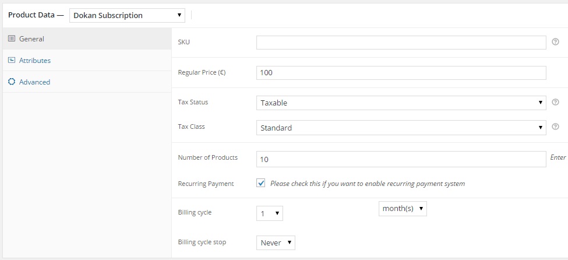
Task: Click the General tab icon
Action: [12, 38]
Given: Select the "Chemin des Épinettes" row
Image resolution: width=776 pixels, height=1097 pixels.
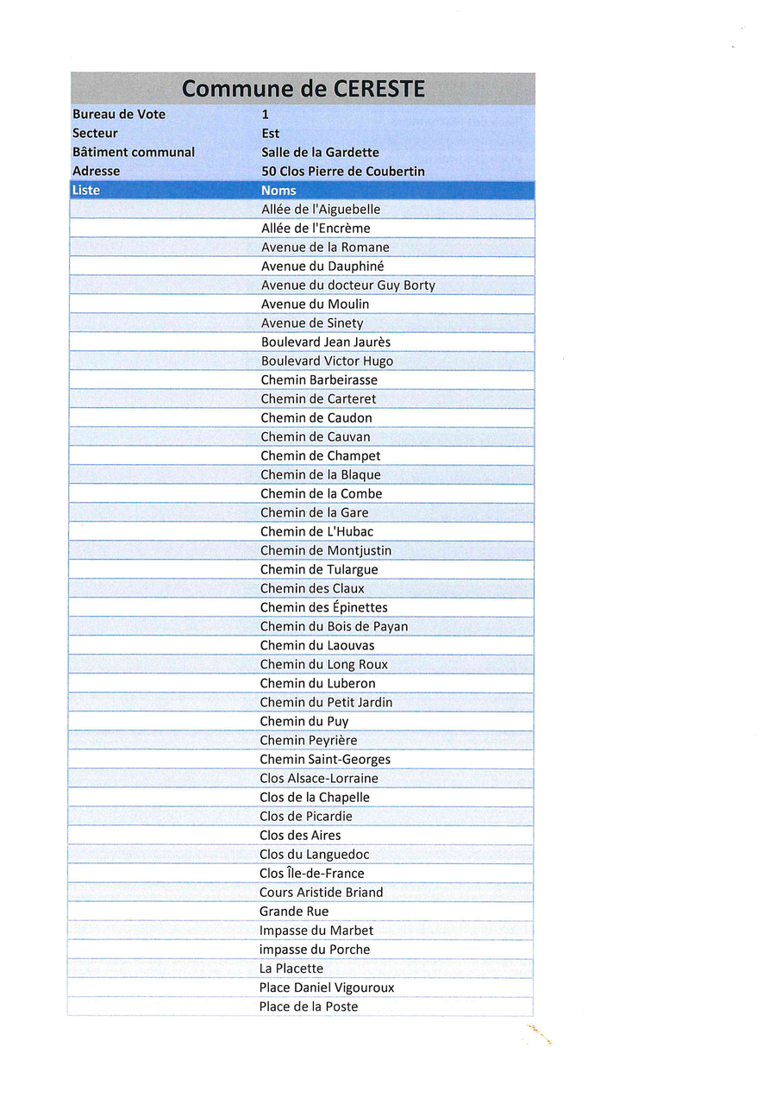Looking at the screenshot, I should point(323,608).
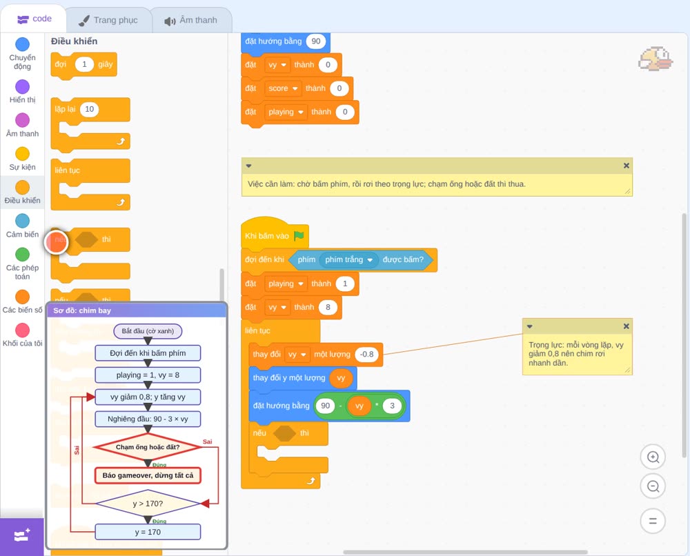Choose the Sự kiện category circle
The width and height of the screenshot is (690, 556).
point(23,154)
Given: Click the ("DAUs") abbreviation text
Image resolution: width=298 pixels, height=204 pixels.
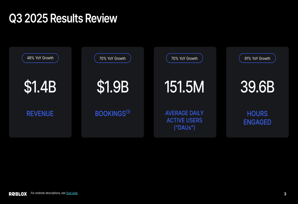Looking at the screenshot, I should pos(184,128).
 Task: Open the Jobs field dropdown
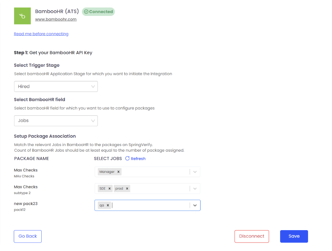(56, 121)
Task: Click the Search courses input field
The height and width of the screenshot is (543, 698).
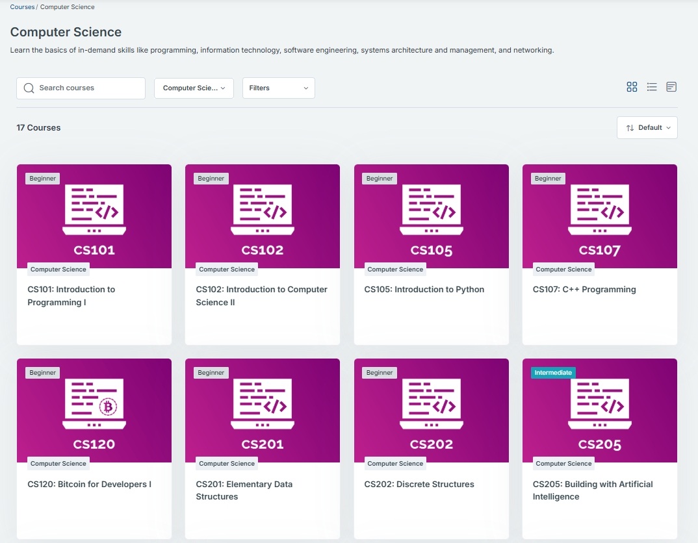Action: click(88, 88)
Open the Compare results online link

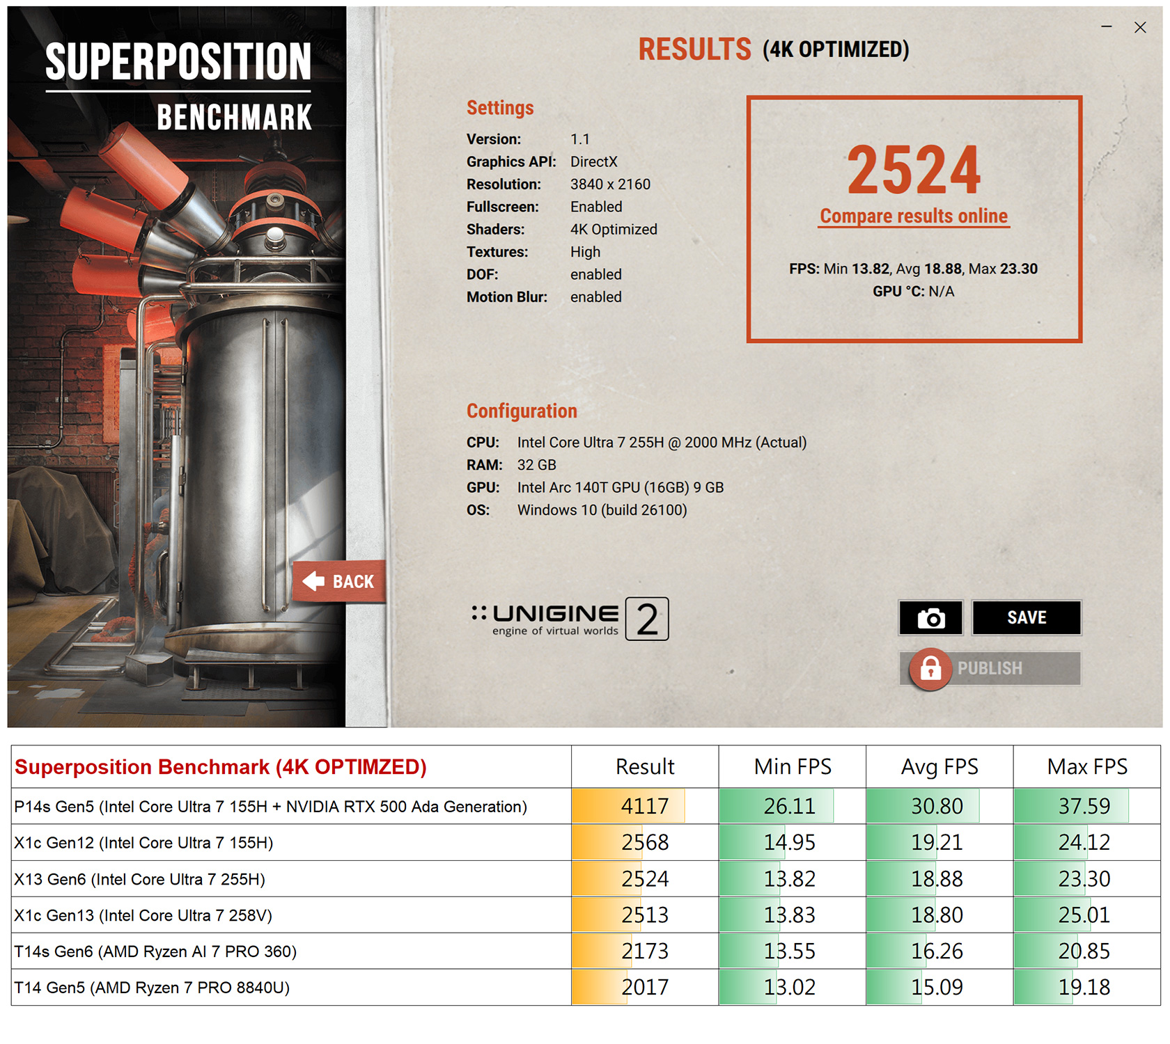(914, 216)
--
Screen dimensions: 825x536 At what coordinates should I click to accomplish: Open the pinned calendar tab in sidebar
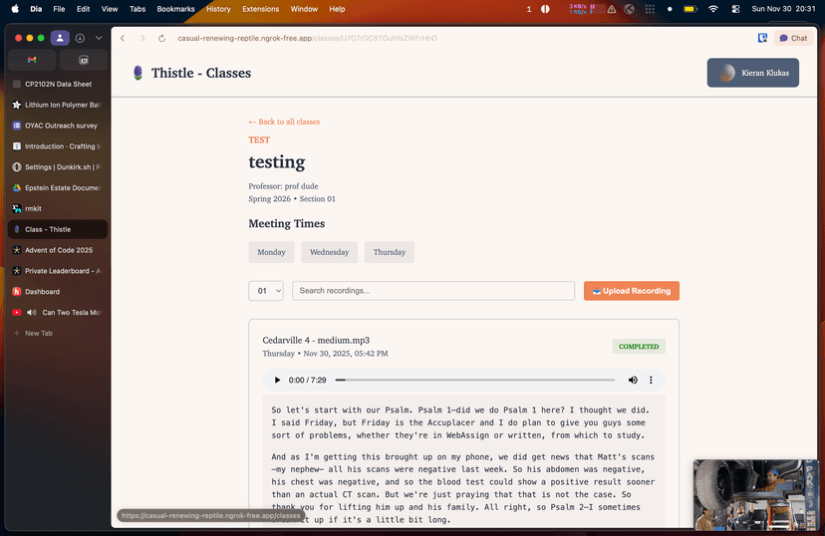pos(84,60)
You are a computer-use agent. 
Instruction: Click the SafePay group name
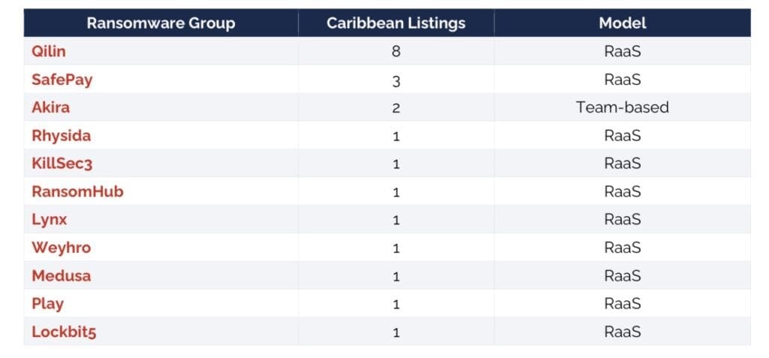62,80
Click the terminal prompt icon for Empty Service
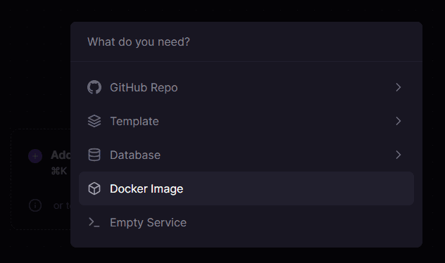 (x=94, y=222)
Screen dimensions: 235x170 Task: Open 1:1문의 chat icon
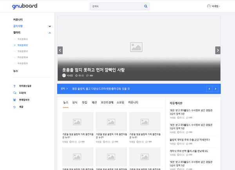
==
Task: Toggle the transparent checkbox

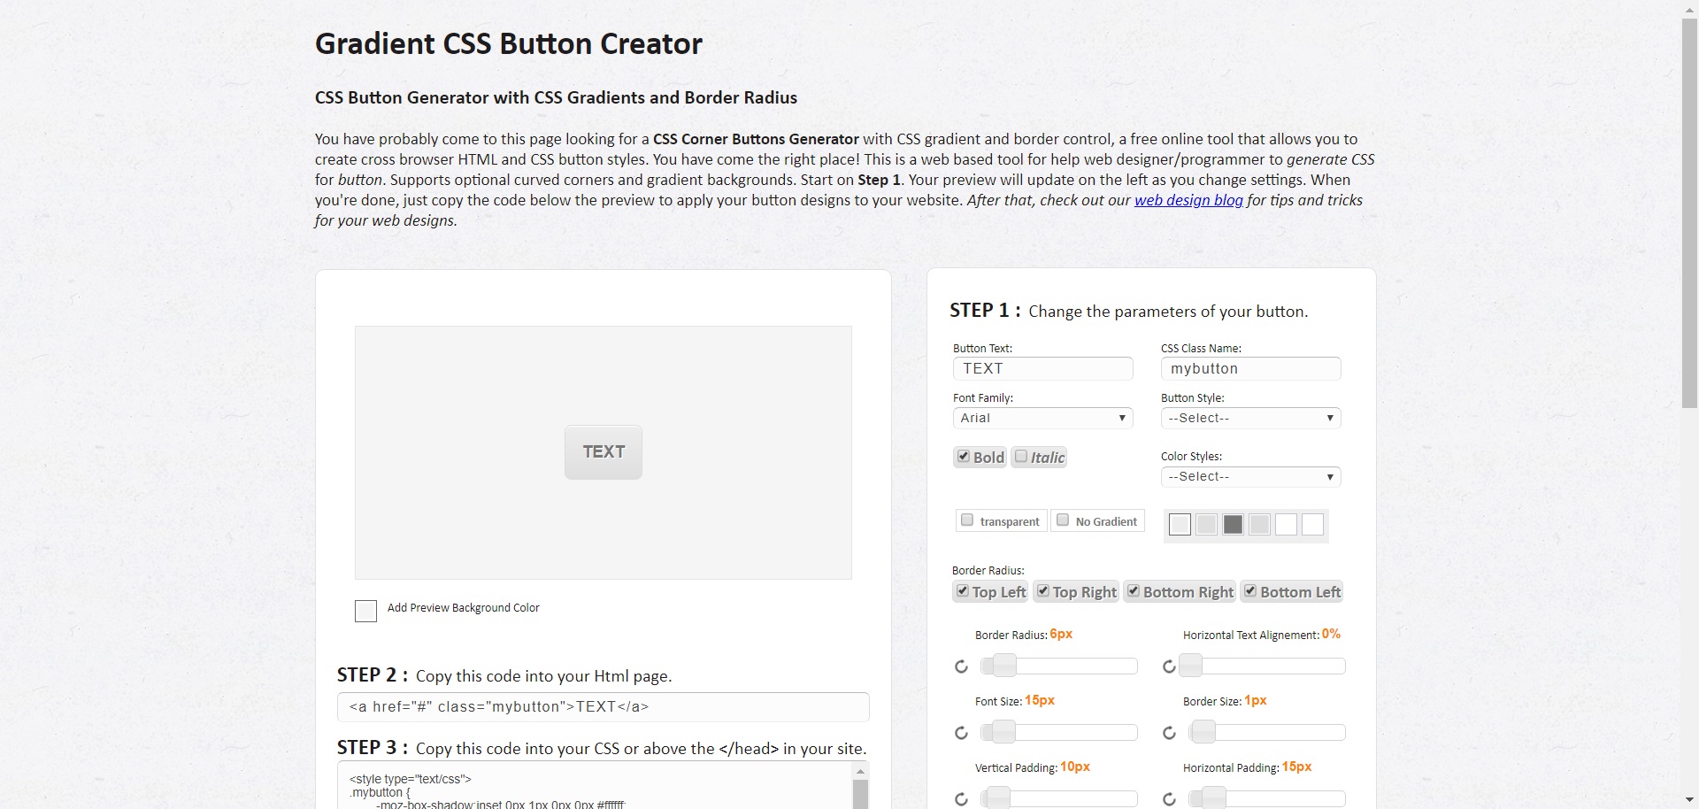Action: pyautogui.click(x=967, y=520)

● **Exercise objective**:
From the data above, return exactly the lines from the one with "Click the terminal" up to and including the one with "Screen dimensions: 235x170". Pictures do not go in the copy.

● **Result**:
Click the terminal prompt icon for Empty Service
 (x=94, y=222)
Screen dimensions: 235x170 Task: Open 1:1문의 chat icon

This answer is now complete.